Economics is all about consumption
By Scott Sumner
Or at least it should be. And it was when I studied economics in grad school. In recent posts I’ve complained that the Piketty debate has focused on the wrong variables, income and wealth. These variables do not measure what people assume they measure–economic well-being.
I have finally found an article that actually discusses the Piketty book from a consumption perspective, over at Free Exchange:
Income inequality is the most commonly cited measure, primarily because the data on it is the most comprehensive. However, for the purpose of measuring how inequality affects a community it is also probably the least interesting yardstick of the three.
Consumption inequality, though harder to measure, provides a better proxy of social welfare. This is because people’s living standards depend on the amount of goods and services they consume, rather than the number of dollars in their wage packet.
. . .
Within countries however, all three measures of inequality have a positive correlation with each other. Wealth inequality begets income inequality, which in turn begets consumption inequality. So why should we care about which yardstick we use? The yardstick matters when deciding how policy should best respond. Consider, for example, the progressive wealth tax that Mr Piketty promotes in his book. Taxing large family fortunes would surely decrease wealth inequality. However, its impact on consumption inequality is far less clear. While the tax would reduce wealthy households’ income, it would also increase their incentive to consume to avoid the burden of the tax. Thus it is possible the tax may actually increase consumption inequality, at least in the short run. Conversely, a progressive consumption tax, which is designed to reduce the level of consumption inequality, will exacerbate wealth inequality.
These policies will have very different, perhaps even diametrically opposite, effects on the two measures on inequality. Thus the way we measure inequality, and the choice as to which we wish to minimise, will have a critical impact on the optimal policy response.
The correct response to economic inequality (from utilitarian perspective) is to abolish all taxes on capital income, and institute a progressive consumption tax.
Unfortunately, most of the Piketty supporters seem to think it’s better to have lower tax rates on a wealthy person who devotes his wealth to riotous living, as compared to a wealthy person who is thrifty, putting the money into capital formation, charity, and/or his children’s welfare. I have yet to see a persuasive justification for this bizarre policy preference.
One false argument for taxing wealth is that wealth is correlated with excessive political influence. But political influence is more closely correlated with consumption, i.e. what people have to lose. That’s why organizations representing groups like teachers, farmers, prison guards, small bankers, realtors, auto dealers, lawyers, etc., are so powerful. They represent a lot of consumption that could be lost if the economy were made more market-oriented. In contrast, America has the highest corporate tax rates in the developed world, and our top personal income tax rates in states with lots of rich people (New York, California, etc.) are unusually high for a “small” government country. No country goes after wealth hidden in overseas tax shelters more vigorously than the US. Never heard of FATCO? Talk to a banker from another country, you might be surprised to find out how hated we are overseas. The extremely wealthy in America are not as powerful as most people assume. Special interest groups (including the moderately wealthy) are extremely powerful.

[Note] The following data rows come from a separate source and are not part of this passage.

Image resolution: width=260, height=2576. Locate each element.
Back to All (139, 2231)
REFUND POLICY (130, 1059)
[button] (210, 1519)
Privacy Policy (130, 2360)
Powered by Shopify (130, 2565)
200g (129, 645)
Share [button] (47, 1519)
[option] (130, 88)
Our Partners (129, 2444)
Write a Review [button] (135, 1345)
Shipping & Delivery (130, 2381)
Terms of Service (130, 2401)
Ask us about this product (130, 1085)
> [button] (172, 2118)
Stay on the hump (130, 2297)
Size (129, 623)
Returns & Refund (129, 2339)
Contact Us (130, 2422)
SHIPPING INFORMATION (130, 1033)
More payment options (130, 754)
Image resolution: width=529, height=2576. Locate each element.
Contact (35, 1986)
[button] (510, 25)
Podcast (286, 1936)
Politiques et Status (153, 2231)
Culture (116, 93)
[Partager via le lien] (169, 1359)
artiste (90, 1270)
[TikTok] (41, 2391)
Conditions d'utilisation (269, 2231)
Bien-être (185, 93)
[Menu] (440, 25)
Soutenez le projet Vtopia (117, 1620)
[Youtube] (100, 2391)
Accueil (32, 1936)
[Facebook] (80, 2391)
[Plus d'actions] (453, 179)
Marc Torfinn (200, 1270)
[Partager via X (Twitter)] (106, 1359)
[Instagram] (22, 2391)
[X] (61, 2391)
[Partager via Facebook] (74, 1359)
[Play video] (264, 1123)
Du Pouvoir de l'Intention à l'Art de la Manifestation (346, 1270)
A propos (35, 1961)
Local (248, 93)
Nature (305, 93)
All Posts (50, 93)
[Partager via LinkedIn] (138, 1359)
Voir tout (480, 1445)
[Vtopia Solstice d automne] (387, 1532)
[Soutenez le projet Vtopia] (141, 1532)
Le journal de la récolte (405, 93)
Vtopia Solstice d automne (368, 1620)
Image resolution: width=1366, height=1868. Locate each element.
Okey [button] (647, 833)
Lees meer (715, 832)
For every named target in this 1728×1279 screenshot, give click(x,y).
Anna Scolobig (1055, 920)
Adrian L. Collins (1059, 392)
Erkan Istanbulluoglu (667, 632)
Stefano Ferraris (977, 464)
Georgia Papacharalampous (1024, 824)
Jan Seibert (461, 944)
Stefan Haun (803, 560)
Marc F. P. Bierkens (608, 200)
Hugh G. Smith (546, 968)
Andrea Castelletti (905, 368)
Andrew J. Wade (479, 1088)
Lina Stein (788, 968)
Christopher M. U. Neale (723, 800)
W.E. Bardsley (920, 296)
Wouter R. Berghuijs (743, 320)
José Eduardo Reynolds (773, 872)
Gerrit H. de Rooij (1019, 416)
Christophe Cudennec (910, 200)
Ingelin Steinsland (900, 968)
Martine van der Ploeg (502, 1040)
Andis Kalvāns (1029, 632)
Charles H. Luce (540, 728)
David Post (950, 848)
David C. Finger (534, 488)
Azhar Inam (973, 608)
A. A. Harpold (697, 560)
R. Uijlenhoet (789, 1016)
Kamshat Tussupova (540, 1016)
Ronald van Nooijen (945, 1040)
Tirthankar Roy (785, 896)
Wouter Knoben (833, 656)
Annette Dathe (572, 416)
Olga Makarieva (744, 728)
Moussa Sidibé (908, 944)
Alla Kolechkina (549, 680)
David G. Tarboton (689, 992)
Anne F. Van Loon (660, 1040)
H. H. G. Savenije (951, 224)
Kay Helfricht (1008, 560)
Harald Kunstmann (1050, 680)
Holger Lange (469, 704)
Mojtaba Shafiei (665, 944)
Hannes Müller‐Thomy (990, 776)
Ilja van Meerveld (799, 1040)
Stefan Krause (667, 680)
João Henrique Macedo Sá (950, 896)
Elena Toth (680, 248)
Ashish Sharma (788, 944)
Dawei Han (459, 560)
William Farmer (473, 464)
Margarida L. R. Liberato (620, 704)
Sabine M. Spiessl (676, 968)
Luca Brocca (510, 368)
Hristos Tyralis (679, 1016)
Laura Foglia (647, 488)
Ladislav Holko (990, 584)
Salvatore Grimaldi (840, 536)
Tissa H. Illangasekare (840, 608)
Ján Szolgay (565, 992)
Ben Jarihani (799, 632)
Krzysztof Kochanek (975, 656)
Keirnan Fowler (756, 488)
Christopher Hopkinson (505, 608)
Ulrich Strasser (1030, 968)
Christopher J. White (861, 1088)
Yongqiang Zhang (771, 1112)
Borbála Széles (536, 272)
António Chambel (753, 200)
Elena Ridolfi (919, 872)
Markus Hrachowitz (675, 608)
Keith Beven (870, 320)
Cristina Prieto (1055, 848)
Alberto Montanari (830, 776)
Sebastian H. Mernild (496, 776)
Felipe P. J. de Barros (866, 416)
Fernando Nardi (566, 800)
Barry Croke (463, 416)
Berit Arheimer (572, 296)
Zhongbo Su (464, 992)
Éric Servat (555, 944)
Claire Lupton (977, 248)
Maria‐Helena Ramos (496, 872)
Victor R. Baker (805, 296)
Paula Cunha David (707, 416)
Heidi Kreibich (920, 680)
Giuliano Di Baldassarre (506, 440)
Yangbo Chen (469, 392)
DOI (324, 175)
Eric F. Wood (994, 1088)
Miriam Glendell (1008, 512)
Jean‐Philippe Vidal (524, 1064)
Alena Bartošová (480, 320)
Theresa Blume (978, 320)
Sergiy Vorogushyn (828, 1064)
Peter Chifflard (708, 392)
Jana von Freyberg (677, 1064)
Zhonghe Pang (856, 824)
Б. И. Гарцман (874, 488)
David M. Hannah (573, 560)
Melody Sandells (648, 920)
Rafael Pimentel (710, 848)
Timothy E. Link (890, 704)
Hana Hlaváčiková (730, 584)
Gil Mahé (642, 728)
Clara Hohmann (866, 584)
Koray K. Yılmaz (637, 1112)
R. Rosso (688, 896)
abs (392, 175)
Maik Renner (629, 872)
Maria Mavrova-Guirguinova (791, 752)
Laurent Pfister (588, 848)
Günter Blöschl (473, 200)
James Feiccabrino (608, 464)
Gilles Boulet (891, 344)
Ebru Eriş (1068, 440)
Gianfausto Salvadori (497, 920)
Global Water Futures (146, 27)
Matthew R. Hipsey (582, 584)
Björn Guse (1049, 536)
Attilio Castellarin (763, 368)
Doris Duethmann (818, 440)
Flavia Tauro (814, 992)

Contrary to what you read in the press, the top federal rate on personal income is 43.4%. That’s because the US has two personal income tax systems, and the wealthy must pay both income taxes. In many states the top combined rate is close to 50%, higher than in most of Europe.
Ironically, the extreme wealth of the ultra-rich weakens their political influence in one very important respect. Because they can’t possibly spend all that wealth on consumption, they have no selfish reason not to be idealistic in policy advocacy. Thus they tend to split on issues like high tax rates for the rich, with Gates, Buffett, and Soros supportive, and the Koch brothers against. This weakens their message. In contrast, average (moderately wealthy) businessmen like auto dealers are much more unified in their opposition to free market policies. They don’t want to lose that 6 bedroom McMansion.
When I point out that billionaires like Gates and Buffett plan to give away most of their wealth, one response is that the “public” should get to decide who benefits from charity. By “public” I presume they mean the government. The government (public?) may believe that giving money to dictators in Pakistan and Egypt so that they can buy military jets is a better use of foreign aid than inoculating poor kids in Africa.
You can probably guess what I think of that argument.